So poor Jonah has gone over, and been swallowed up by the whale. He still remains the head of the civil government, but it only is as a figure-head. He is an upright man; but as a military chief he has proved himself a complete failure. He was a man of plans, and never could alter the details of these plans to suit a change of circumstances. What his grand plan was, by which Paris was to be saved, no one now, I presume, ever will know. The plans of his sorties were always elaborately drawn up; each divisional commander was told in the minutest details what he was to do. Unfortunately, General Moltke usually interfered with the proper development of these details—a proceeding which always surprised poor Trochu—and in the account the next day of his operations, he would dwell upon the fact as a reason for his want of success.

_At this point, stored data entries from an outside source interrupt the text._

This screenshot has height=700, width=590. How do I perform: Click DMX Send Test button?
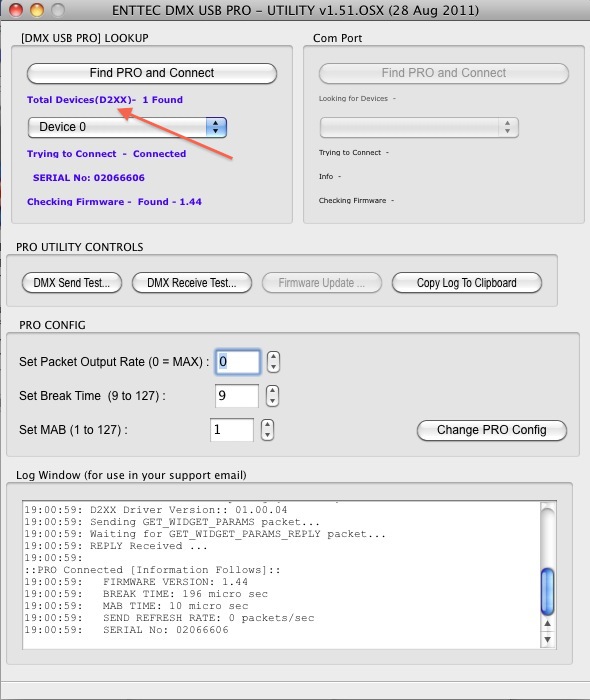[72, 283]
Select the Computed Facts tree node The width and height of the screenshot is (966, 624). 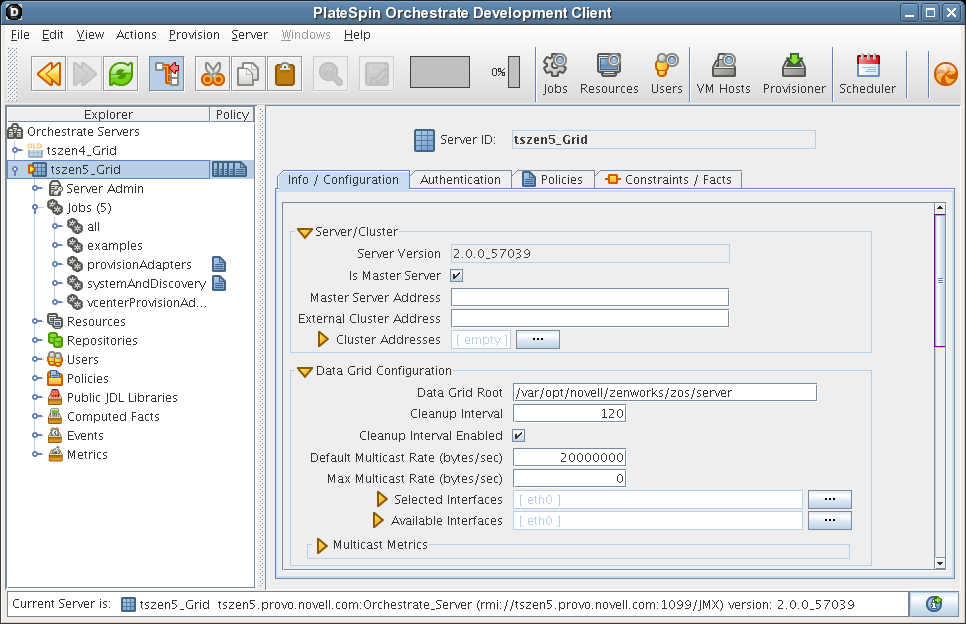pos(113,417)
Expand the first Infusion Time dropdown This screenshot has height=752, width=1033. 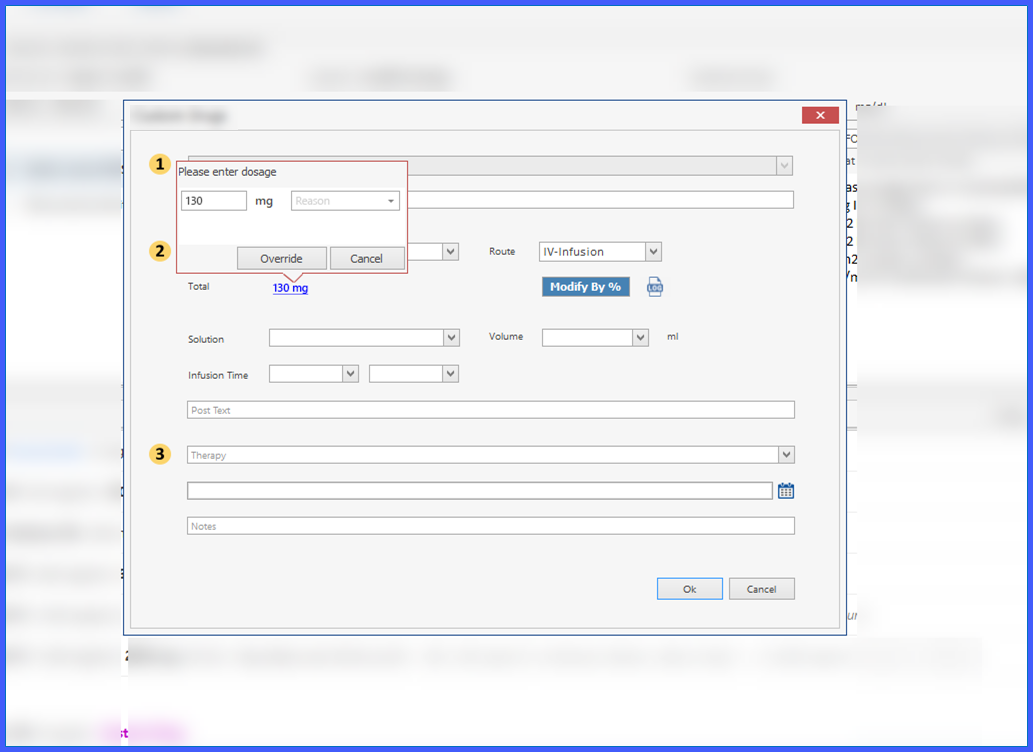[x=314, y=374]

That batteries should be opened upon his troops, and that reinforcements should be brought up against them, were trifles—probable as they might seem to most persons—which filled him with an indignant astonishment. At the last sortie Ducrot excuses himself for being late at La Malmaison because he found the road by which he had been ordered to advance occupied by a long line of artillery, also there by Trochu's orders. General Vinoy, who has replaced him, is a hale old soldier about seventy years old. He has risen from the ranks, and in the Crimea was a very intimate friend of Lord Clyde. When the latter came, a few years before his death, to Paris, the English Ambassador had prepared a grand breakfast for him, and had gone to the station to meet him. On the platform was also Vinoy, who also had prepared breakfast for his old comrade in arms; and this breakfast, very much to the disgust of the diplomatist, Lord Clyde accepted. General Vinoy has to-day issued a proclamation to the troops, which in its plain, simple, modest language contrasts very favourably with the inflated bombast in which his predecessor was so great an adept.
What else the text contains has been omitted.